Objective To study the expression of REST in corticosterone model mice and the effect of REST expression on depression and anxiety behavior in mice, and to explore its role in the mouse model of depression.
Methods A mouse model of chronic stress was established by repeated subcutaneous injection of corticosterone, and AAV virus vector was used to overexpress REST in the mouse brain. The changes of depression and anxiety phenotype in mice were detected behaviorally, and real-time quantitative PCR was used to explore the effect of REST on related genes. .

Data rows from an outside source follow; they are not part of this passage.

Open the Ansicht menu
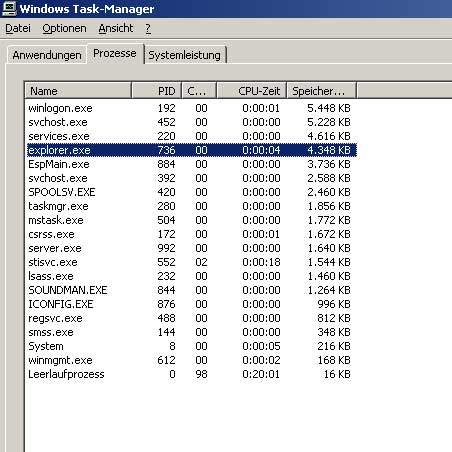Viewport: 452px width, 452px height. (x=116, y=28)
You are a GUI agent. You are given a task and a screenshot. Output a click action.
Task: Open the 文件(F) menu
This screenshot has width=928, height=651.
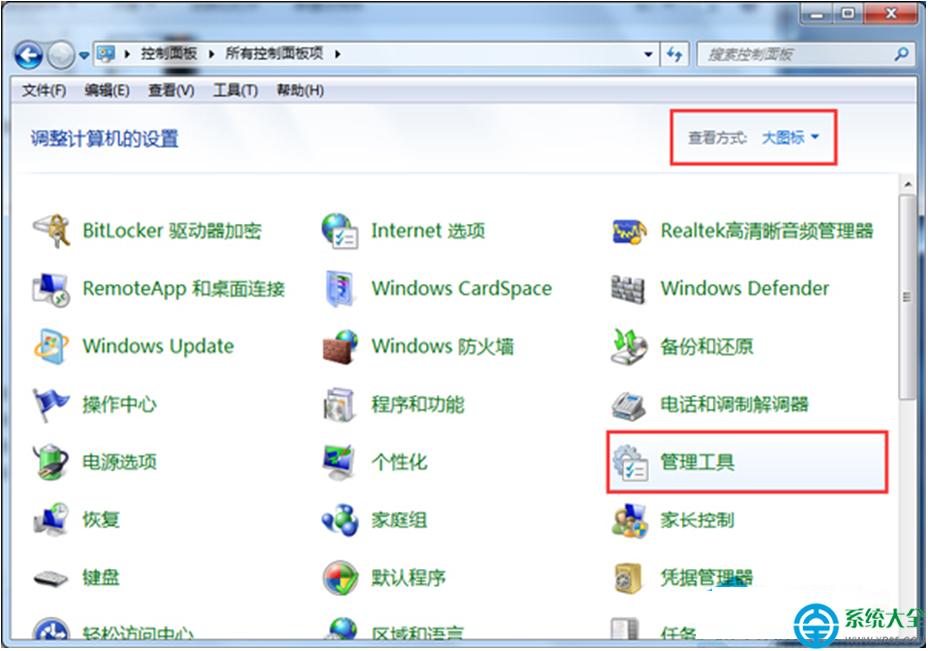[44, 91]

Results Repeated subcutaneous injection of corticosterone for 4 weeks could significantly reduce the body weight of mice (P < 0.01) and induce depression-like behaviors in mice. Overexpression of REST in the hippocampus affects the performance of model mice in behavioral tests of depression and anxiety, alleviates the depression-like phenotype, and reduces the immobility time of model mice in the tail suspension test and forced swimming test; induces anxiety symptoms, enters the open space The number of times in the central area of the field decreased, and the number of explorations and the dwell time of the closed arms of the elevated plus maze increased; meanwhile, the RNA transcription levels of Bndf, Nt3, Ngf, and Fgf2 could be regulated.
Conclusion REST plays a two-way regulatory role in the corticosterone stress depression model, not a single depressive behavior, and its mechanism may be related to the comprehensive effect of multiple genes and signaling pathways involved in regulating expression.